Is it not possible for the economy of a city to be highly efficient, and for the city also to excel at the development of new goods and services? No, it seems not. The conditions that promote development and the conditions that promote efficient production and distribution of already existing goods and services are not only different, in most ways they are diametrically opposed. Let us consider a few of them.
Breakaways of workers-especially very able workers from existing organizations promote the development of new work as well as the creation of new organizations. But breakaways, are not good for the parent company; they undermine its efficiency. To the company or companies in control, one of the advantages of a company town is that breakaways are not feasible there. And in any settlement where breakaways are inhibited, by whatever means, the development rate must drop, although the efficiency of already well-established work is apt to climb.
Now consider for a moment the question of suppliers of bits and pieces of work to other producers. Many relatively small suppliers, much of whose work duplicates and overlaps, are indispensable to a high rate of development. But they are not efficient, neither in respect to their own work nor the operations of the producers who buy from them.
Consider also the conflict between development and efficiency as it applies to the work of investing development capital and supplying working capital. The most efficient way to invest capital (whether by government, by semipublic, or by private lenders and investors-it does not matter) is through a relatively few large investments and loans, not through many small ones. If small loans are made, it is most efficient to consolidate them, in effect, by making them only for purposes that have already become standardized and routinized. To put capital into the purchasing of enterprises that produce goods and services already developed is more efficient than to put it into development of new enterprises and new work. Also, it is efficient to invest development capital in a sure thing-if in new work, then in new work for which customers are guaranteed in advance.

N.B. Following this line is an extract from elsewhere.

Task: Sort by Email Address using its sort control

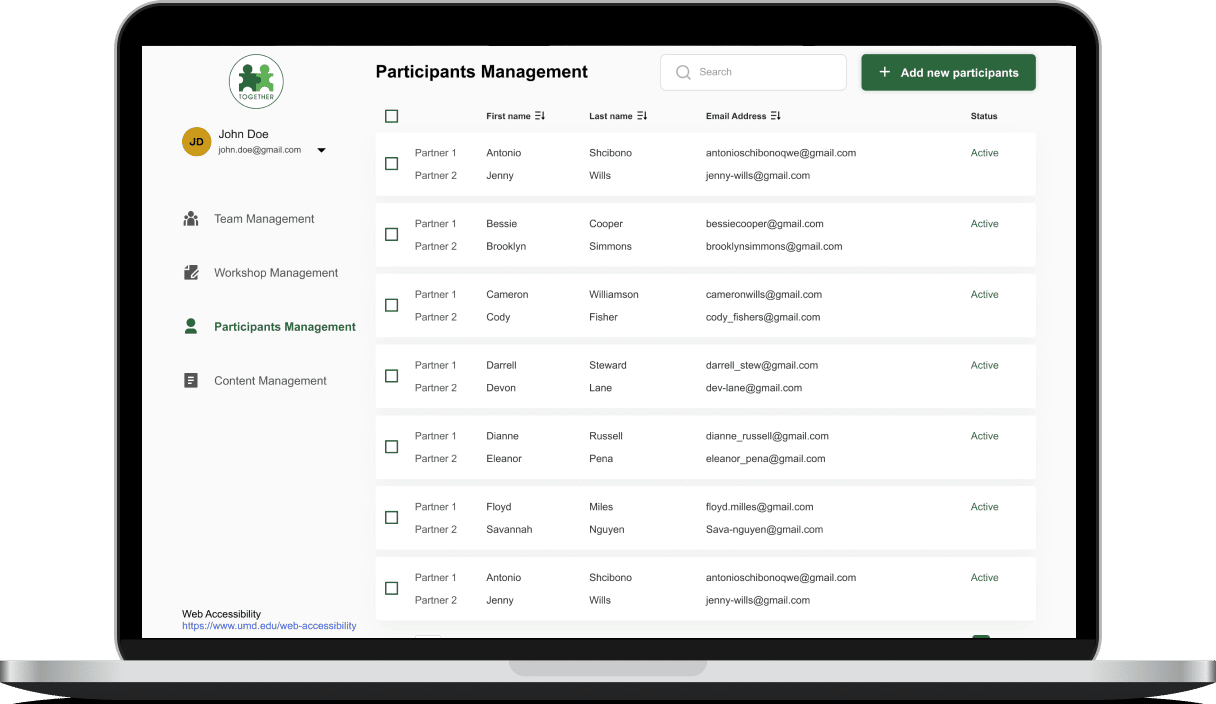Action: coord(774,115)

It is most efficient for large construction firms to produce monotonous multiples of identical buildings; it is most efficient for architects to design multiples of identical buildings. Superblocks are more efficient than smaller blocks because there are fewer crossings and traffic can flow more efficiently; when there are fewer streets, utilities can be distributed more efficiently and of course the maintenance of streets costs less. Indeed, numerous small enterprises, just by existing, are in conflict with the economic efficiency of a city's large and well-established enterprises.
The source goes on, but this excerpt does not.